Además, incluso con el sistema de registro de uniones entre personas del mismo género y el ‘matrimonio de hecho’, las parejas homosexuales no pueden inscribirse en el sistema nacional de registro de unidades familiares (koseki). Este sistema se estructura en torno a una norma heterosexual (que comprende a una esposa, un esposo y sus hijos solteros bajo el mismo apellido) con el fin de seguir el linaje familiar. En Japón, la unidad administrativa es la familia y no la persona, y la situación legal, los derechos y el bienestar relacionados con la ciudadanía y la filiación se registran a través del sistema koseki. Al estar excluidas del sistema de registro de unidades familiares, las parejas homosexuales no pueden disfrutar de herencia inmediata, deducción fiscal por cónyuge, visa por cónyuge, adopción, etc.
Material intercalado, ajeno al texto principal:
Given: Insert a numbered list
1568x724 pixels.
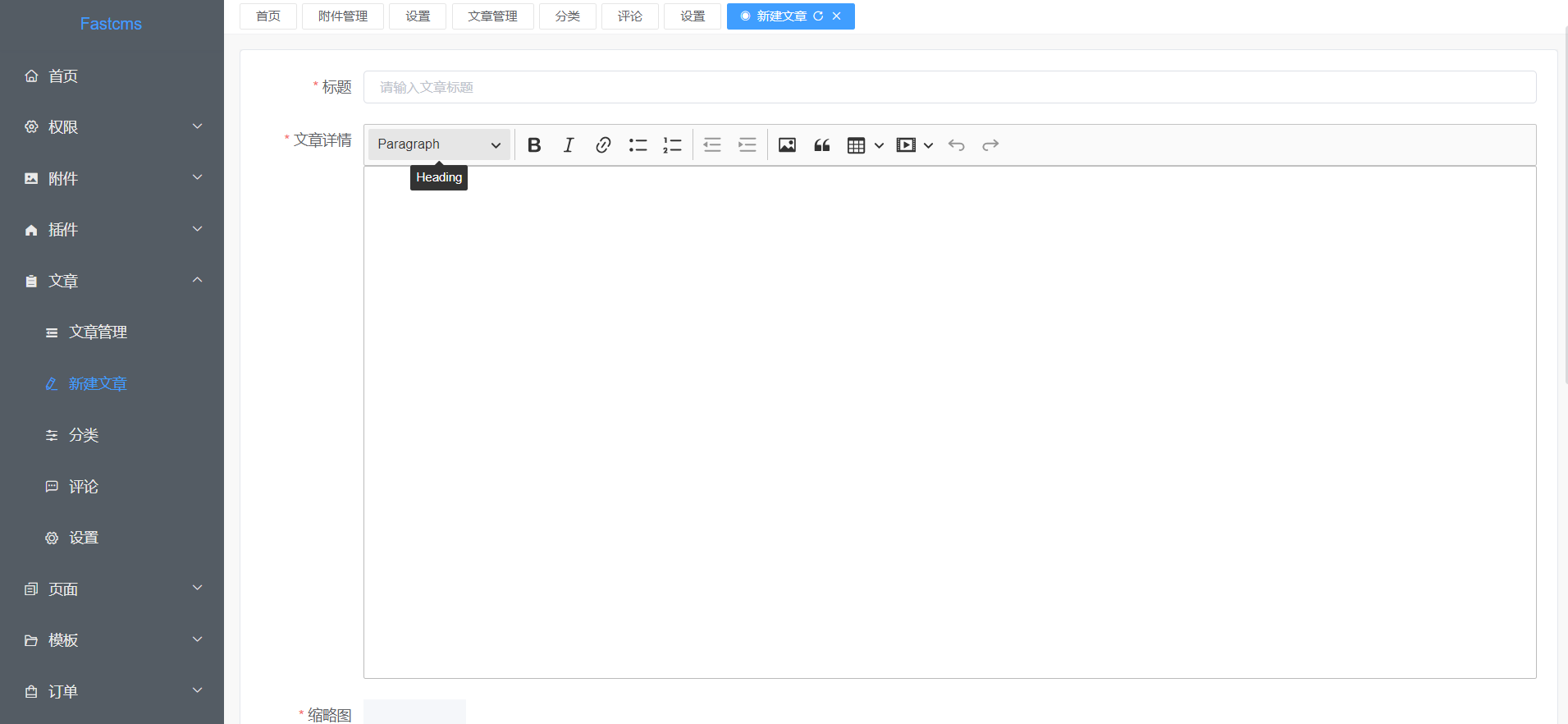Looking at the screenshot, I should pos(672,145).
Sin embargo, en la Dieta nacional, los legisladores conservadores se resisten a modificar la ley matrimonial por temor a que lleve a una reforma del sistema Koseki y desencadene un efecto dominó que obligue a modificar la ley de nacionalidad y cientos de leyes civiles relacionadas a la administración del Gobierno.
¿Ganará el amor?
Activistas LGBTQ+ consideraron que la histórica decisión de la Suprema Corte de Japón de remitir los litigios a un pleno de 15 jueces representaba un paso importante para ponerle fin a una década de estancamiento jurídico. Si el pleno declara inconstitucional la actual ley de matrimonio, la Corte puede imponer una fecha límite para que la Dieta Nacional vuelva a escribir la legislación matrimonial y el sistema koseki, o para que establezca un sistema de registro de uniones civiles junto con un sistema de registro de hogares independientes. El peor de los casos sería que siguiera el veredicto del Tribunal Superior de Tokio y dejara en manos de la Dieta Nacional la decisión sobre el mecanismo para proteger el derecho a la igualdad de las minorías sexuales.
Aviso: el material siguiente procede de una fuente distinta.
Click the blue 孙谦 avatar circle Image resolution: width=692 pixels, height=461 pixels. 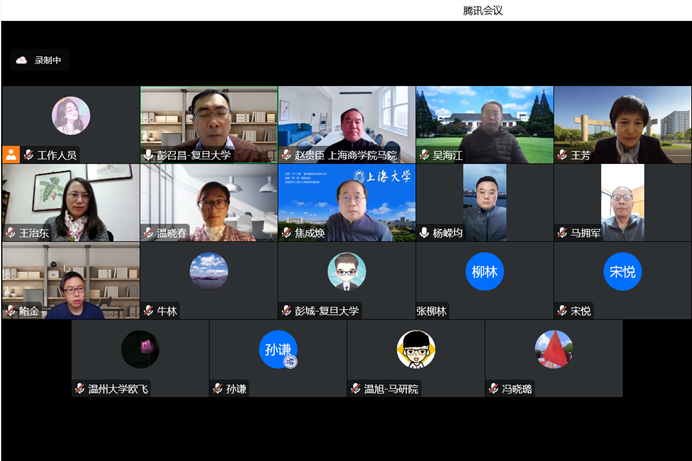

Desde mayo de 2026, Matrimonio para todos Japón presentó la campaña mundial «El amor gana» para demostrar el apoyo de la ciudadanía al reconocimiento pleno del matrimonio entre personas del mismo género. Además, se comprometió a difundir el lema “Que el amor prevalezca en la Corte Suprema” en las 47 prefecturas de Japón durante el mes del orgullo.